Take, for example, the bill’s climate provisions. Democrats would allow the government to lease space off the coast for offshore wind development. They would spend $150 billion on a Clean Electricity Performance Program which would pay utilities to switch to clean power sources. They would spend over $3 billion on creating a Civilian Climate Corps. They would build more charging stations for electric vehicles. And that’s just the start. Passing these proposals would reshape energy policies by expanding the role of the government and increasing regulations.
Similarly, the bill will likely include $450 billion of child care spending. Democrats would use this money to institute a universal preschool program while increasing subsidies for many families, among other reforms. Republicans don’t support these expansive increases in spending and instead often back programs like Sen. Mitt Romney’s Family Security Act — alternatives that address many of the same concerns without the same level of spending.
Neither climate change nor child care reform needs to be a partisan food fight, but the nature of the bill makes them flame points. Democrats become the party of expansive government, and Republicans are the party of restraint. Even though, that is, the policy realities aren’t nearly that simple.

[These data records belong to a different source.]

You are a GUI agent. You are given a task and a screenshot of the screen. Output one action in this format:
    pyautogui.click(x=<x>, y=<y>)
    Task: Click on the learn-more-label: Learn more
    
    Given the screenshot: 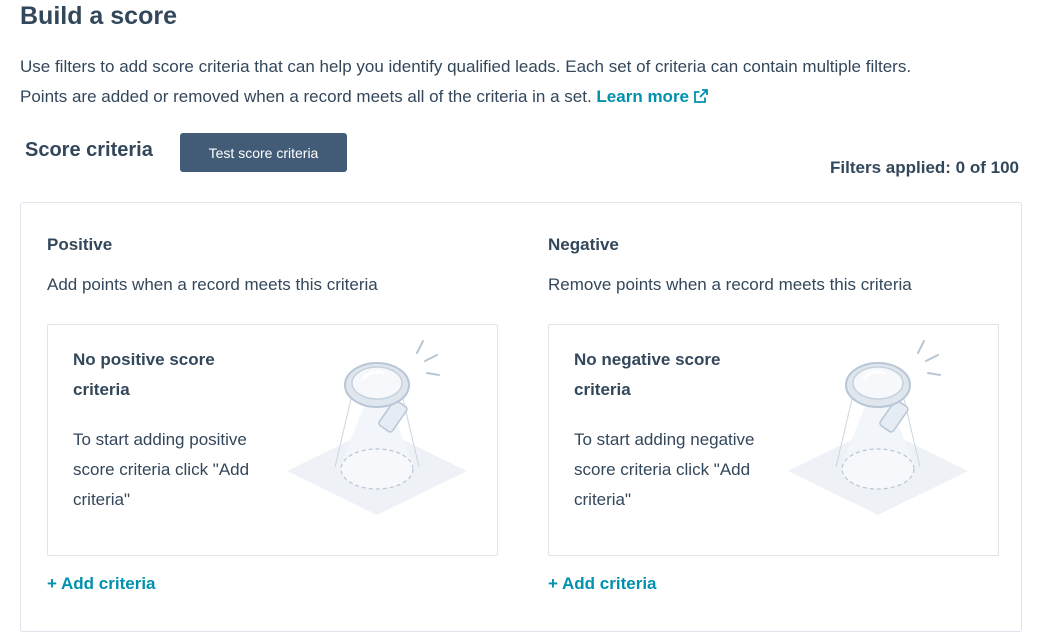 What is the action you would take?
    pyautogui.click(x=643, y=96)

If Congress debated these items individually, the odds of compromise would increase. Maybe a Republican like Sen. Rick Scott, who has acknowledged that climate change is a threat, would sign on to a climate reform bill. Perhaps a Democrat like Sen. Jacky Rosen, who has worked with Republicans on child care in the past, would help pass a child care compromise. Instead, we are left with 98 senators who have made up their minds and two who say they haven’t. The recent harassment of Sen. Joe Manchin and Sen. Kyrsten Sinema illustrates the costs of bucking the party line.

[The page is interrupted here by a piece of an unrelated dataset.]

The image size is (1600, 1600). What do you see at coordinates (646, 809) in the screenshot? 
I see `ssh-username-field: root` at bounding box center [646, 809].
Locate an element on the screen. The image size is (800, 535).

The patchwork nature of the current reconciliation bill short-circuits debate and leaves members of Congress with a binary choice: to spend or not to spend. All nuance is lost, and the discussion quickly devolves into another Washington special of Red vs. Blue.
Instead of continuing with this unproductive charade, congressional leaders should break the bill into bite-size pieces and allow their members to debate those pieces as separate bills. This solution wouldn’t solve partisan gridlock overnight, but it would at least open the door for compromise.